Wednesday, September 24, 2014

PLC: Systemic Response to a Learning Emergency

In many high schools, this week is Interim Week, the week where students and parents are informed about student progress halfway through the grading period.

At Dublin Jerome High School, a National Model Professional Learning Community at Work School and National Blue Ribbon School, not only do we communicate student progress, we act on it.

Do you carefully monitor student progress regularly?  We do-- at the middle and end of four quarterly grading periods per year.  More importantly, do you act on the D's and F's that individual students receive?  For us, it is a learning emergency.  And emergencies need immediate attention.

Here are the series of steps that we take as a Professional Learning Community to provide mandated intervention for students who need additional academic support to be successful:

1. We run a D and F report by grade level, by individual student and by individual teacher.  This allows for data analysis for academic trends as well as identifying individual academic concerns. Both the grade level data and individual student data is provided to every staff member.

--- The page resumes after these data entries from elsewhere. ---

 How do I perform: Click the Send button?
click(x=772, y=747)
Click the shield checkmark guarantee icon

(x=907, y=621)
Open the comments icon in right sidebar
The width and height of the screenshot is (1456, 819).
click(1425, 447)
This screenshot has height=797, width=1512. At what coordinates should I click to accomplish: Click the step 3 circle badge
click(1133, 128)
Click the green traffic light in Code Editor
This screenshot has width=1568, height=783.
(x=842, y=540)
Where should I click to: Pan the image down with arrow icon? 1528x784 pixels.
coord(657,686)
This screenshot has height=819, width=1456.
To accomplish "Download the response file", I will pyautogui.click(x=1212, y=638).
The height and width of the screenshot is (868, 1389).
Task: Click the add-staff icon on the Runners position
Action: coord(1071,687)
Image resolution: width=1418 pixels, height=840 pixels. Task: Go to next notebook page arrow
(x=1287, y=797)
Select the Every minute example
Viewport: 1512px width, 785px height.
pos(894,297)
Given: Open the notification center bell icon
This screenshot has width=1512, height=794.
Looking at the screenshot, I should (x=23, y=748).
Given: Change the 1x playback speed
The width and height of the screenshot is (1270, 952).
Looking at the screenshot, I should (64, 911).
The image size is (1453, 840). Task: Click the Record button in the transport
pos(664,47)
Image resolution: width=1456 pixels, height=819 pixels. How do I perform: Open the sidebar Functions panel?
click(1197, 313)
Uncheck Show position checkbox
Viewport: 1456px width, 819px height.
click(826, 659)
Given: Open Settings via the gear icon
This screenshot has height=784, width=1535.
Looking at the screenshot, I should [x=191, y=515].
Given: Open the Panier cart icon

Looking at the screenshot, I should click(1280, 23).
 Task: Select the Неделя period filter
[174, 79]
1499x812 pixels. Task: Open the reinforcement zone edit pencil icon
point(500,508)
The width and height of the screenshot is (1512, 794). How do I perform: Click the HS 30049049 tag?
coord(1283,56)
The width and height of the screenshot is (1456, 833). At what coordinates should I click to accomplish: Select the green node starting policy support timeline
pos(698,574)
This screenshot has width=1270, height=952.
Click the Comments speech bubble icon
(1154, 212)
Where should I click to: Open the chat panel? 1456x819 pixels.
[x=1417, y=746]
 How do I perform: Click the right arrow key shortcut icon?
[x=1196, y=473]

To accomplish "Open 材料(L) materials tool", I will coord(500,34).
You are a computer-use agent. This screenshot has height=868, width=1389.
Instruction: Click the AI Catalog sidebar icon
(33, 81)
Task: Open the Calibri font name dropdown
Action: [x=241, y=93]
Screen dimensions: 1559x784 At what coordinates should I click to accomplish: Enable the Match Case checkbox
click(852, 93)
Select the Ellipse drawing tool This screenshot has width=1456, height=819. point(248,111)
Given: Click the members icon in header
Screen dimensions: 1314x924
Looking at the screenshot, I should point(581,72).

2, Teachers submit grades electronically and then determine which students with D's or F's receive a Gold Card ( named after one of our school colors). A Gold Card outlines mandated intervention procedures for students.  Teachers meet with each of their Gold Card students and explain the procedures, which include a student getting 8 signatures that verify the extra academic support the student seeks and receives.  The responsibility then lies with the student. The teacher issuing the card is the first signature and the last signature, signifying it is complete within 4.5 weeks.  Students who receive a Gold Card but seek no assistance meet with an administrator and receive school discipline for insubordination.

3. Teachers send the names, grade level, subject and letter grade to a guidance secretary.  Guidance Counselors, with case loads by alphabet, individually meet with every Gold Card student and also initial the card, ensuring students understand how to get academic intervention according to our pyramid of interventions. Counselors also inform students with a Gold Card of a loss of privileges.

4. Students who receive a Gold Card are  subject to a loss of privileges.  For examples, seniors with early release or late arrival forfeit that privilege with a Gold Card for at least 4.5 weeks.  A section of study hall is built by our registrar so that the period 1 and period 7 study halls account for these new study hall students with attendance.

5. Students with Gold Cards must make arrangements either with their teachers before or after school or during planning time or lunch, or with academic content lab duty teachers to get extra academic intervention with the goal of achieving learning goals, including raising their grades to all A's, B's and C's.

In addition, students with all A's. B's and C's at Interim receive a sticker on their ID every interim and end of the grading period denoting that they have earned special privileges such as being able to leave study hall and go to a number of specially designated comfortable seating areas around the building.

Student success drives every decision we make and a D or F signals a learning emergency that necessitates a systemic response by a number of staff members.  Intervention by invitation doesn't work.  How do you respond when a student is not learning?